== WORK REQUIRED ==
Pick out every line of the rows below that contains the string "width", and copy each one.
====== EXERCISE DATA
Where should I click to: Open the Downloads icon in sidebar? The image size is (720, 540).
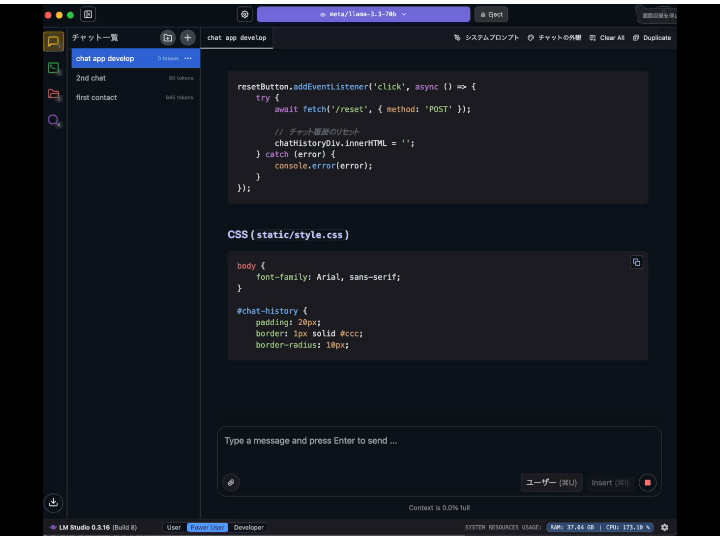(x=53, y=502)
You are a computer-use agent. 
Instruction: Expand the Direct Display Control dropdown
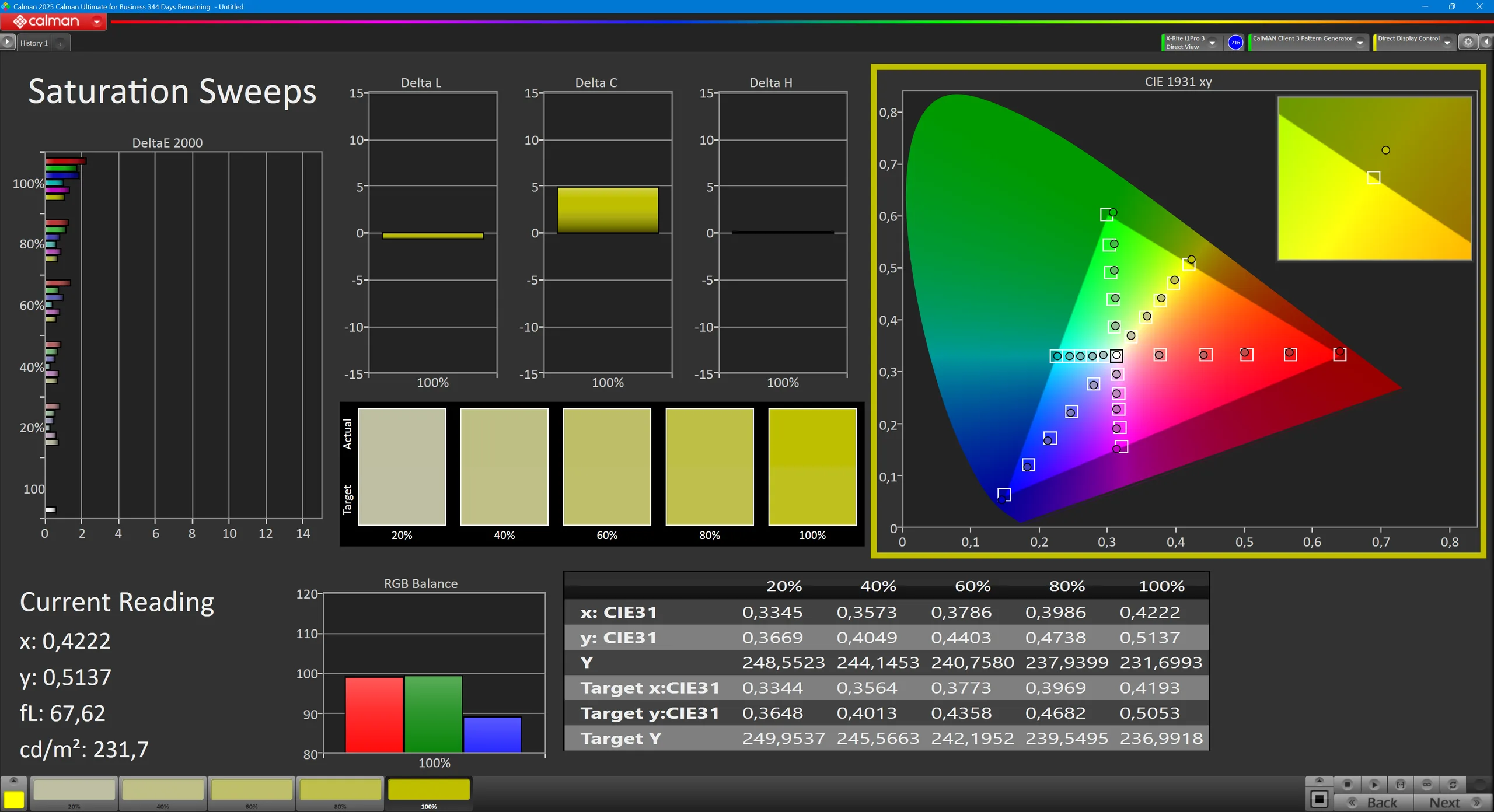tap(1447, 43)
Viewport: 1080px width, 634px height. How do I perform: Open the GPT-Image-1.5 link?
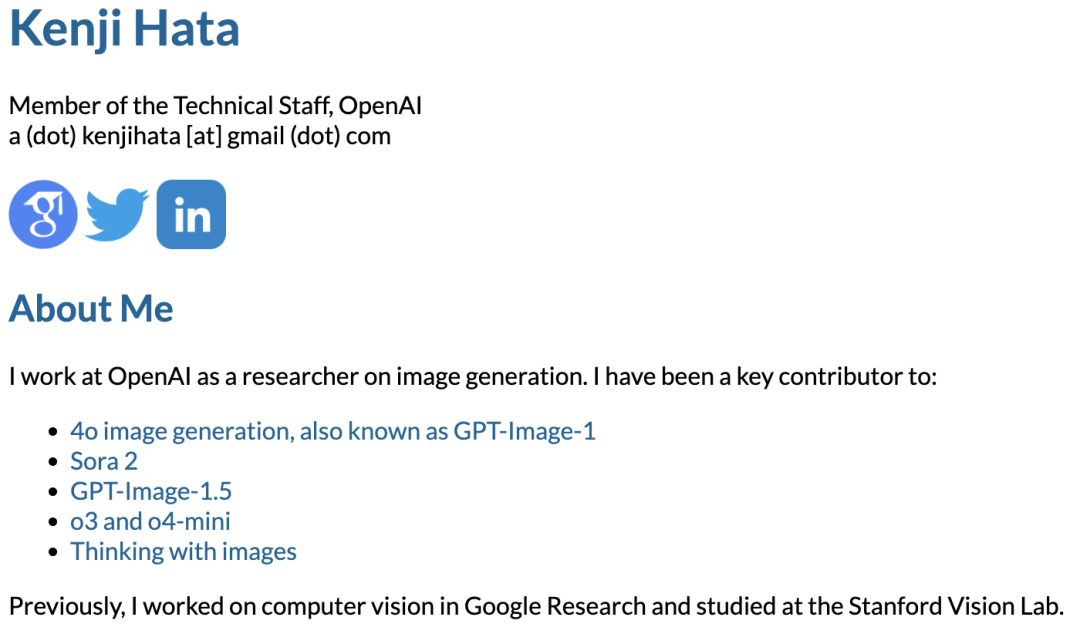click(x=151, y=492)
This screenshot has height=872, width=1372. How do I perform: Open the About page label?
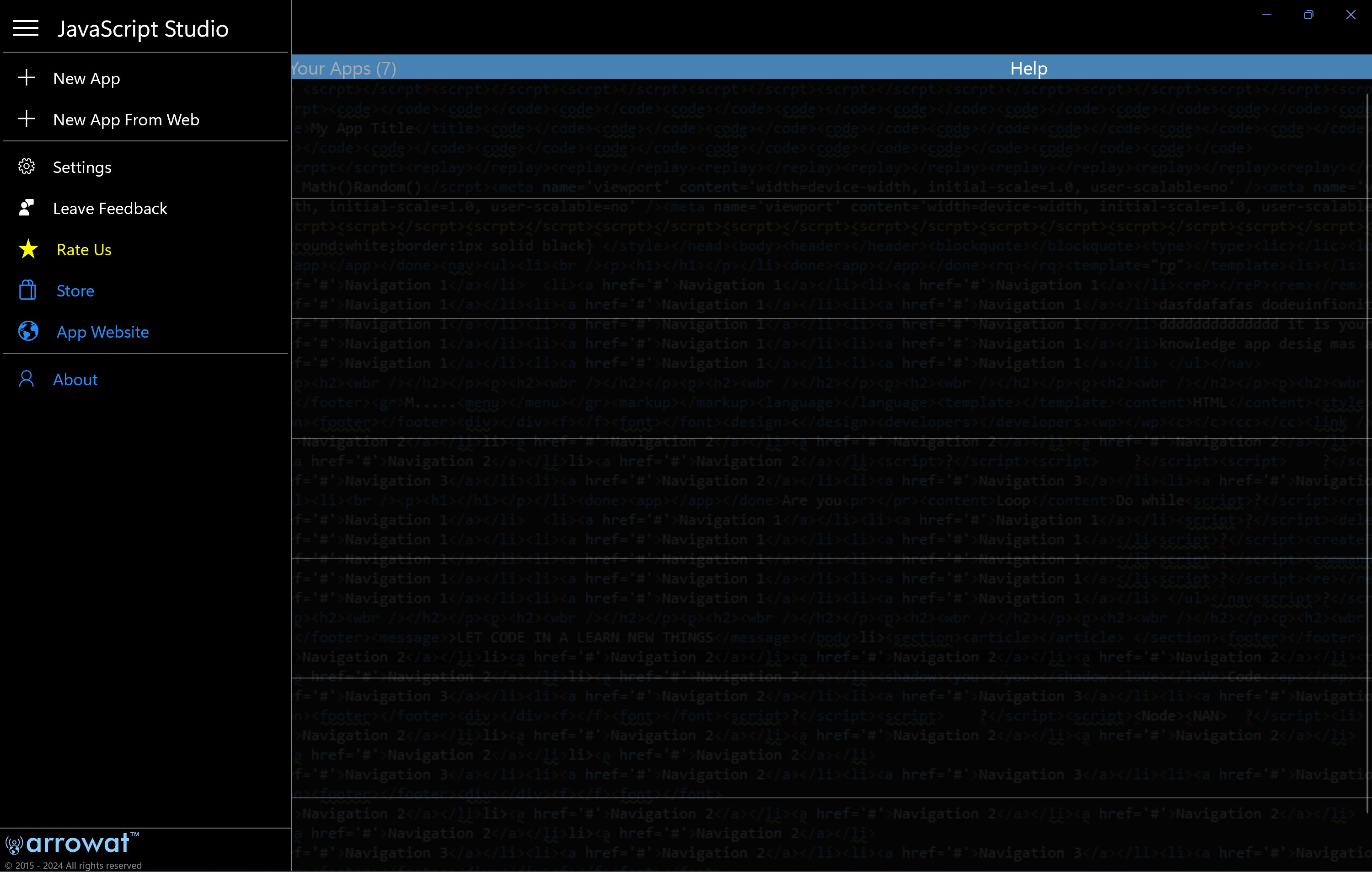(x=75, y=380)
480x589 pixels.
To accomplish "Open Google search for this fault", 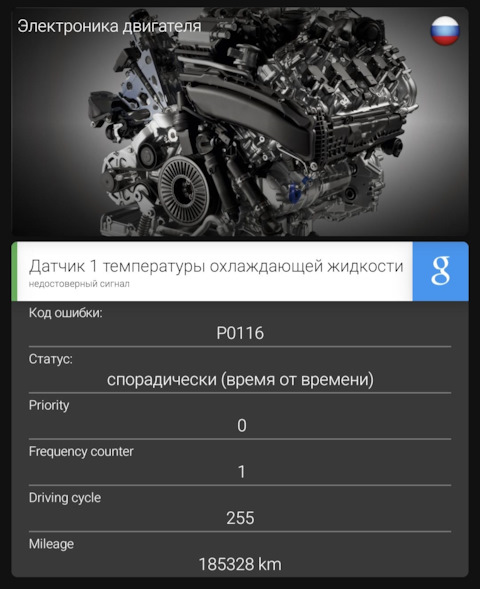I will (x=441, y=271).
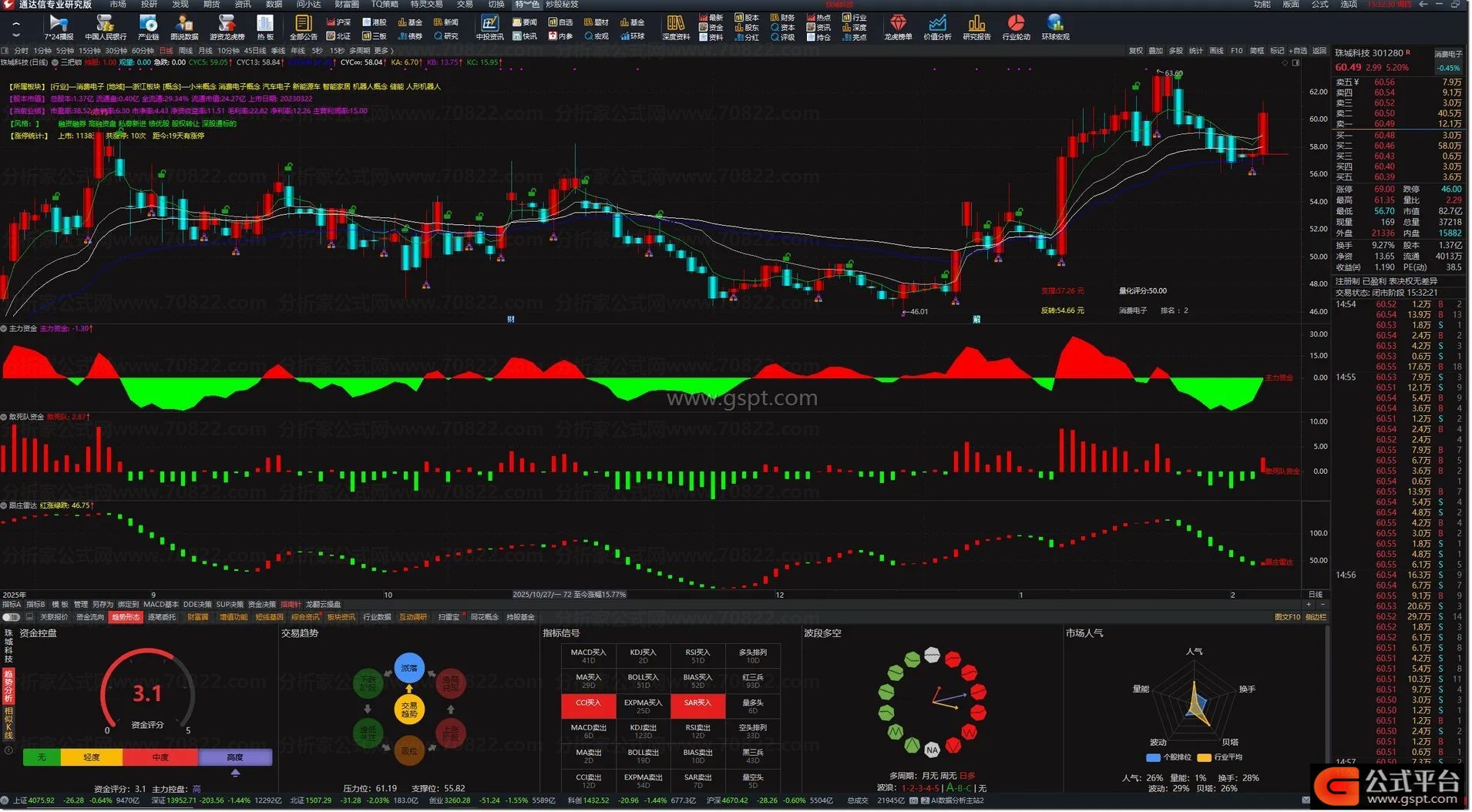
============
== FULL OUTPUT ==
Viewport: 1080px width, 634px height. How do I perform: Open the GPT-Image-1.5 link?
This screenshot has height=872, width=1372. How do I perform: Open the About page label?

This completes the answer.